Elogios em inglês no TikTok comprovam: Machado de Assis é bom mesmo
Como disse outro dia, ao escrever sobre o Pulitzer para a mexicana Cristina Rivera Garza, nós adoramos o reconhecimento gringo. O que deveria soar como um "legal que descobriram algo da gente, boa leitura aí para vocês" vira um fuzuê capaz de influenciar o olhar de muita gente por aqui. Agora acontece (de novo) com Machado de Assis.
Courtney Henning Novak, dos Estados Unidos, viralizou após se derramar por "Memórias Póstumas de Brás Cubas". Machado cruzou o caminho de Courtney enquanto a leitora tenta conhecer pelo menos um livro de cada país do mundo. Foram diversos os comentários positivos feitos ao brasileiro em suas redes sociais.
O que faço com o resto da minha vida após ler esse livro? Este é o melhor livro do mundo, por que nunca me avisaram? A tradução de Flora Thomson-DeVeux é de qualidade, mas não dá para imaginar quão bom é o livro na língua original. Agora terei que aprender português. Acho que é meu livro favorito, desbancou "Orgulho e Preconceito". Preciso ler mais Machado e mais literatura brasileira. Bravo, Brasil!
Se há elogios em inglês então a coisa presta mesmo, pensa muita gente aqui neste lado do mundo. E não me parece ter sido o caso de Courtney, mas lá fora sacaram ser um bom negócio badalar o que é daqui. Qualquer gringo que se emocione com nossas músicas, aplauda nossa comida açucarada ou vista a camisa de algum time ganha a simpatia e milhares de likes de brasileiros. As métricas de engajamento agradecem.
Sabemos há muito tempo que Machado e o seu "Memórias Póstumas" são excelentes. Razões não faltam. A ironia, uma das principais marcas do escritor, está afiadíssima nesse clássico. O defunto autor, sacada improvável, é sujeito que cativa pela personalidade nada afável. Sua acidez desvela muitas das hipocrisias sociais que parecem atemporais.
Há humor, muito humor em "Memórias Póstumas". Outro dia ouvi um importante crítico dizer que o considera o livro mais engraçado já lido. E o final do romance é um dos mais marcantes da história da literatura.

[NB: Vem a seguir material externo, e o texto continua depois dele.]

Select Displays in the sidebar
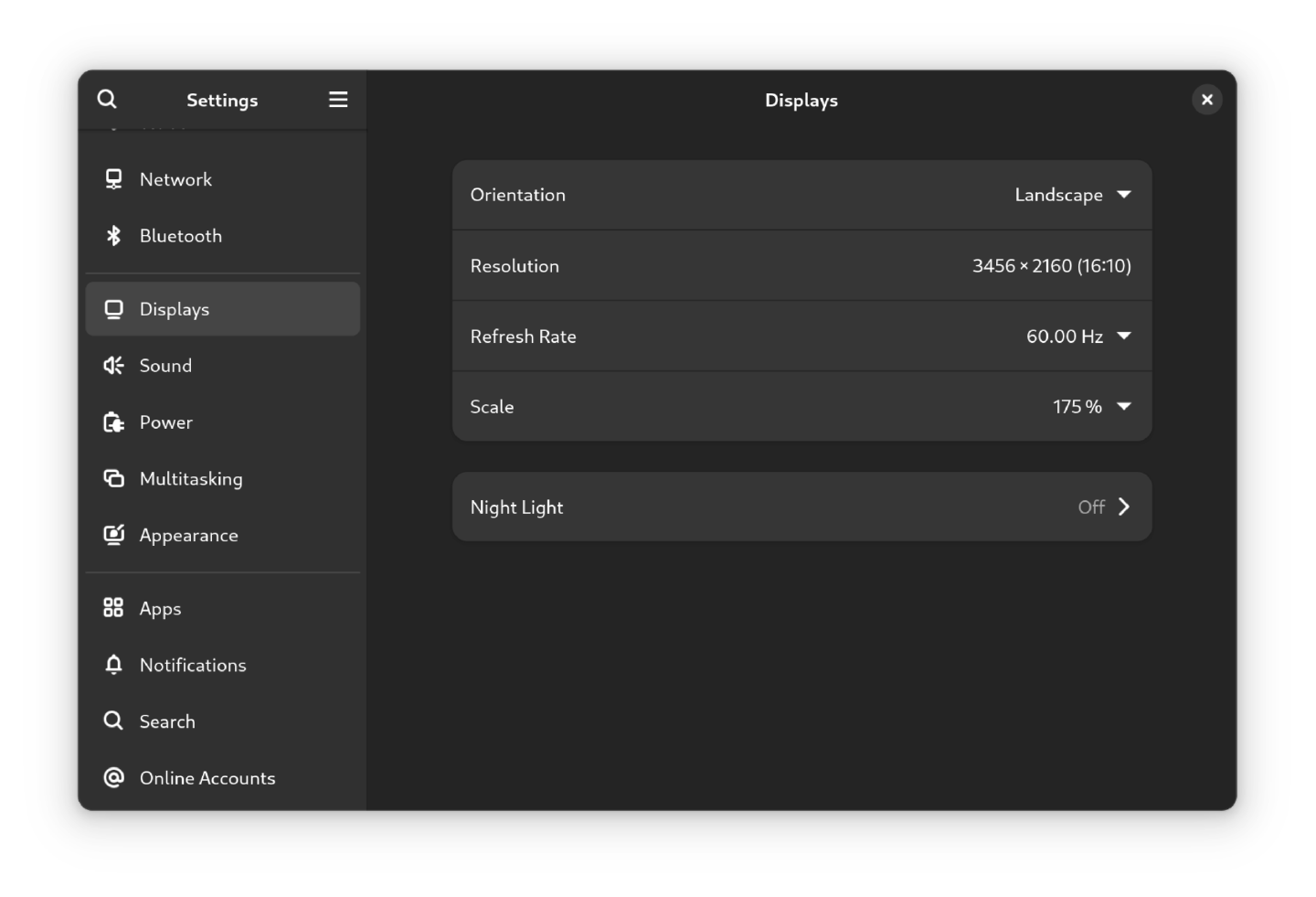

Agora, se muitos brasileiros não dão bola para o Bruxo do Cosme Velho, daí o problema é outro. O marketing de alguém embasbacado falando em inglês funciona melhor do que o perene reconhecimento em nossa própria língua. E não venham me dizer que falta incentivo à leitura de Machado.
Curioso: de tempos em tempos os gringos descobrem Machado, mas o nome do autor nunca se estabelece de vez lá fora. Segue tratado com surpresa, com certa excentricidade. Olha só, então quer dizer que também há literatura, e das boas, no Brasil?
Harold Bloom, Salman Rushdie e Maya Angelou são apenas três dos importantes nomes da literatura de língua inglesa que reconheceram em diferentes momentos a grandiosidade machadiana. Há alguns anos, também rolou festa nas redes quando a crítica Parul Sehgal recebeu com entusiasmo os contos do autor num ensaio para o New York Times.
Vieram de fora contribuições importantes para a forma como compreendemos Machado, sei disso. Capitu traiu ou não traiu Bentinho? Taí uma discussão estabelecida somente entre os anos 1950 e 1960, umas seis décadas após a publicação do "Dom Casmurro", outro monumento. A estadunidense Helen Caldwell e o seu "The Brazilian Othello of Machado de Assis" que deixou a dúvida enraizada no imaginário dos leitores.
Não se trata de pachequismo nem de desprezar como nos olham. Mas temos capacidade de avaliar por conta própria o que fazemos de bom e de ruim. E nos faria bem repensar esse modo subserviente como nos deslumbramos com qualquer afago, ainda que merecido, vindo de determinadas partes do mundo.